Challenge
Convert the records from the line with "Click the game" to the line with "I will 423,395." into a two-column CSV with the header row text,answer. Put each record on one row, with its text and its answer in separate quoted fields and any line breaks replaced by spaces.

# # # # #

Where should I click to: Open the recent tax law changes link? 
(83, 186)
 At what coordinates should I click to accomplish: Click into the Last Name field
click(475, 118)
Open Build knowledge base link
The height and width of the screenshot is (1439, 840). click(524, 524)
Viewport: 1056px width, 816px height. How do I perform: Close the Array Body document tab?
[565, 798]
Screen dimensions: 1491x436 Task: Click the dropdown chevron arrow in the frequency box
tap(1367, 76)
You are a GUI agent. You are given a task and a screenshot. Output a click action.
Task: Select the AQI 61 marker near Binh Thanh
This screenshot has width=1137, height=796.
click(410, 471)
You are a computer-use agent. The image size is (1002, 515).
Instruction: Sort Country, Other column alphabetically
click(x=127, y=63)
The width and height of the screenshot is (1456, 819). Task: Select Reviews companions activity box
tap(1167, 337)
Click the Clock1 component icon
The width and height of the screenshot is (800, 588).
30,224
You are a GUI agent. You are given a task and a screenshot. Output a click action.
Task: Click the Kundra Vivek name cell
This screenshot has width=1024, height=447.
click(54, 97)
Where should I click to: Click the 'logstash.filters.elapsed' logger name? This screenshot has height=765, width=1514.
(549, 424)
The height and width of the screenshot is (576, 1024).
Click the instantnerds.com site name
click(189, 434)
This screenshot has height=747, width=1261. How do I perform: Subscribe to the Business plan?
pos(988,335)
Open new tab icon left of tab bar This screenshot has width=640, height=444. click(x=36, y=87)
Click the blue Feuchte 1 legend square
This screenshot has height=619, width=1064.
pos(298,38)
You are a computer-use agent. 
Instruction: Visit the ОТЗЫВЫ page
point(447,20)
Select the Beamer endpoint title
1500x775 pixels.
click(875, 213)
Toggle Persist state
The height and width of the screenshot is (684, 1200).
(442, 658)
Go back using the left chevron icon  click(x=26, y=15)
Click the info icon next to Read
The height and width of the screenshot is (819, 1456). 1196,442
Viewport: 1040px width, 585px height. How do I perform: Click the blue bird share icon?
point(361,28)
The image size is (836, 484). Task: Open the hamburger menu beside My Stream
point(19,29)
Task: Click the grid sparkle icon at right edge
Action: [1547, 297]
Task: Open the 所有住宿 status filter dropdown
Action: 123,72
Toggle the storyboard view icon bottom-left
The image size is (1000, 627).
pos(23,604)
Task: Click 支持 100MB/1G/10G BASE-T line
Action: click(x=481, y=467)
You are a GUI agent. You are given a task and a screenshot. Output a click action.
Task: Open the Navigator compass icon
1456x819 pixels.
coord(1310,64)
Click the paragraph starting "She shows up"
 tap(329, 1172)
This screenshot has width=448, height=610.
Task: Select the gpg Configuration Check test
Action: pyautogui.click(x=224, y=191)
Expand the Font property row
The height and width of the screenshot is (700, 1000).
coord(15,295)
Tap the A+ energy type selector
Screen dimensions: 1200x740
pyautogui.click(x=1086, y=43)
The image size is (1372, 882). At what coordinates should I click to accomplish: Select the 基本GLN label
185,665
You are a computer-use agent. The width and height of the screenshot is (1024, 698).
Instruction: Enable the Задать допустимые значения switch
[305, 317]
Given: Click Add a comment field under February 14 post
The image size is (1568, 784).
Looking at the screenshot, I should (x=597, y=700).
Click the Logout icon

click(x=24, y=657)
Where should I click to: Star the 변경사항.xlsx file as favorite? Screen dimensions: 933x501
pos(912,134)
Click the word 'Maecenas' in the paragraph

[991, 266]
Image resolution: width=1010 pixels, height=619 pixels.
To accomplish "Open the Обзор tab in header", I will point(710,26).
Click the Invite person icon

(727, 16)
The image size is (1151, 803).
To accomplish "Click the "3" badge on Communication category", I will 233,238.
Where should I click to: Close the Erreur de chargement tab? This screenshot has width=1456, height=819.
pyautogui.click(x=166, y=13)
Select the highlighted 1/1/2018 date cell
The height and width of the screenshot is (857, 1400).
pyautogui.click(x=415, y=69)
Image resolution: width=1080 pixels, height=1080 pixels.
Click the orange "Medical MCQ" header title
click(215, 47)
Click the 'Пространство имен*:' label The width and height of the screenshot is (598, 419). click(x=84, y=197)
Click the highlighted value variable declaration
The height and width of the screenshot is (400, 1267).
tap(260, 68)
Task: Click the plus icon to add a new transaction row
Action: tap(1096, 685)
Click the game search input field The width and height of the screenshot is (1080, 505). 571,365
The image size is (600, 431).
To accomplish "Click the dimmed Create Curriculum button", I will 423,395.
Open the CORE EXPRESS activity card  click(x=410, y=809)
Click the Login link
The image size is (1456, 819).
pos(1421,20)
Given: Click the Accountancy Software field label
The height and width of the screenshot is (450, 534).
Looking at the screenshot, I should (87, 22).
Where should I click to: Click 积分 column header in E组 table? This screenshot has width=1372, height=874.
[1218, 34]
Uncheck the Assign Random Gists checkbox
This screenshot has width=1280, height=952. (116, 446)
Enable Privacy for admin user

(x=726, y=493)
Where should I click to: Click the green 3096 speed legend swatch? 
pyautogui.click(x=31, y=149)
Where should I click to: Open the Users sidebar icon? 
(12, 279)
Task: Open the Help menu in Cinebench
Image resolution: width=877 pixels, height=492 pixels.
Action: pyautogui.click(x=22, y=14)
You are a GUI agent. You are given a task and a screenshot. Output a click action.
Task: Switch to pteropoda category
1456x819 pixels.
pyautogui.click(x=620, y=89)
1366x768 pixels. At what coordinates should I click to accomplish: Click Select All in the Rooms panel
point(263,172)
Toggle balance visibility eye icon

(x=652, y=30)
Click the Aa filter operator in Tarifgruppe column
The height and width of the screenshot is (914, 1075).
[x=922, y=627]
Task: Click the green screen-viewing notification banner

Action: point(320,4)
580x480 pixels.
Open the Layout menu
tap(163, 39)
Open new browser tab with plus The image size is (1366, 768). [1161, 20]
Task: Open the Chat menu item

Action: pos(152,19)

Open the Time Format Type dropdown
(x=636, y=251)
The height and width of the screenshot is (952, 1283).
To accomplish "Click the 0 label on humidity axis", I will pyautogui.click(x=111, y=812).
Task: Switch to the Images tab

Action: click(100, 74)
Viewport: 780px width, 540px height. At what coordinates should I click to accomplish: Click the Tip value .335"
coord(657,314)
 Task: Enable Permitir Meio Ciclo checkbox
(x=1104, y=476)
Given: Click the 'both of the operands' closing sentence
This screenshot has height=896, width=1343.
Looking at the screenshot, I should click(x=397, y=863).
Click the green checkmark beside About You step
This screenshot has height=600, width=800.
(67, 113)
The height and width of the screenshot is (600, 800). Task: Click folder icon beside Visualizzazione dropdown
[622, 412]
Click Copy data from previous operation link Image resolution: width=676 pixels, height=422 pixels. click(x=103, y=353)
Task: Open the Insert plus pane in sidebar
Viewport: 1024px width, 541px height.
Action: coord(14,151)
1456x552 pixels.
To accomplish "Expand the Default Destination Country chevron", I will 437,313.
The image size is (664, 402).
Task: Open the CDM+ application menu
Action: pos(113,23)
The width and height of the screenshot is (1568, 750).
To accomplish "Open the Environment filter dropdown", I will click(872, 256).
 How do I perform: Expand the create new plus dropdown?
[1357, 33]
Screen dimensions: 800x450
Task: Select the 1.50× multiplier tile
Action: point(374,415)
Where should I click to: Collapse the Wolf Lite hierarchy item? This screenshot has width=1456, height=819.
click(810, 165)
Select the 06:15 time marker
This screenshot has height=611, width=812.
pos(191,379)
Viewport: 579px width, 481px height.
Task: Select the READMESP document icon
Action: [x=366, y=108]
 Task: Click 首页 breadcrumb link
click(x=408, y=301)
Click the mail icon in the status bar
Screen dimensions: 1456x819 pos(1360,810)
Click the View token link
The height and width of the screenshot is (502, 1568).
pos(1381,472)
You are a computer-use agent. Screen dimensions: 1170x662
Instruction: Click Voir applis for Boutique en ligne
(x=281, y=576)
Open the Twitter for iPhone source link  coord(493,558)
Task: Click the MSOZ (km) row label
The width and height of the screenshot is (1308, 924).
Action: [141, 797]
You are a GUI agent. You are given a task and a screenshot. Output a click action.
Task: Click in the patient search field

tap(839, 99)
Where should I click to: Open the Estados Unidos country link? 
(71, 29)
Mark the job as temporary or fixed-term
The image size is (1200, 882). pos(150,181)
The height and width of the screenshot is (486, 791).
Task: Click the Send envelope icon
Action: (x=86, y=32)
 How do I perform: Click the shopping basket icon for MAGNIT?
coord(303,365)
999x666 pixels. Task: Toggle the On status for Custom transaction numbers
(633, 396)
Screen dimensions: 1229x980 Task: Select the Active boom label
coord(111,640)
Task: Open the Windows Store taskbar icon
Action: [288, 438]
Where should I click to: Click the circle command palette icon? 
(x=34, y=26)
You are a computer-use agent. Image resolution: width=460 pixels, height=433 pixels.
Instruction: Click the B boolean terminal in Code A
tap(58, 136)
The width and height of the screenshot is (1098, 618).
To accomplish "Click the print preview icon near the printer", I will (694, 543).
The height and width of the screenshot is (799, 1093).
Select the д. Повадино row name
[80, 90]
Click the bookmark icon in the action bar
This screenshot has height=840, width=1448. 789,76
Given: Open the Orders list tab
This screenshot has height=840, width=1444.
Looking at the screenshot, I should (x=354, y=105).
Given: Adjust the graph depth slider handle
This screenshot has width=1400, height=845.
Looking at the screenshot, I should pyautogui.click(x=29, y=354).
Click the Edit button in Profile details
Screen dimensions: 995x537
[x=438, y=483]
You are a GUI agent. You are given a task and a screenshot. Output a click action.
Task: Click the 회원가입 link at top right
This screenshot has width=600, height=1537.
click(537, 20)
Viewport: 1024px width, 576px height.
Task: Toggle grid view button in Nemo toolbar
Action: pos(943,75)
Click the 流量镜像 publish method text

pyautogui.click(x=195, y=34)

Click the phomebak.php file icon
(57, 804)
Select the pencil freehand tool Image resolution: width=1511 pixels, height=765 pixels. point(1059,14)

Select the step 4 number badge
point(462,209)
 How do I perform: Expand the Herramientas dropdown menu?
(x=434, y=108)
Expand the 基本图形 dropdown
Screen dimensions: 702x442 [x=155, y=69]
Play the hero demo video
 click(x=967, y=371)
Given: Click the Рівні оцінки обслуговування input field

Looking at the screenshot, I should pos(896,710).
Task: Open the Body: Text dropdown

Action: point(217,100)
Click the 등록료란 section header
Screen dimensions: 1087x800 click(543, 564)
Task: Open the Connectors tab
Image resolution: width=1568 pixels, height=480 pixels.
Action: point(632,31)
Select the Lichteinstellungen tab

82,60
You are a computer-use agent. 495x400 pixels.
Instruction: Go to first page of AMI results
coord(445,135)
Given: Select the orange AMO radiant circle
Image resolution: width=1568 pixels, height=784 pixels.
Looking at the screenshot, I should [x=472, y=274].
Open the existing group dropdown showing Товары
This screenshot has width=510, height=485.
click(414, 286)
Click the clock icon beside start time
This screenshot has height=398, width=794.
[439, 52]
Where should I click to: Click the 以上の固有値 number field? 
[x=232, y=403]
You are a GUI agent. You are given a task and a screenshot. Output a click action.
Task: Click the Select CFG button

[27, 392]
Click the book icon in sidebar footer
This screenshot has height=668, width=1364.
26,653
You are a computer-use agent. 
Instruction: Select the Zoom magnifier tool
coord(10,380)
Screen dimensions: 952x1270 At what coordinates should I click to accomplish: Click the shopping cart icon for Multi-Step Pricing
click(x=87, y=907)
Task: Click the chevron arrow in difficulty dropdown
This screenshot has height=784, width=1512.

# # # # #

Result for this exercise
text,answer
"Click the game search input field The width and height of the screenshot is (1080, 505).","571,365"
"The image size is (600, 431). To accomplish ""Click the dimmed Create Curriculum button"",","I will 423,395."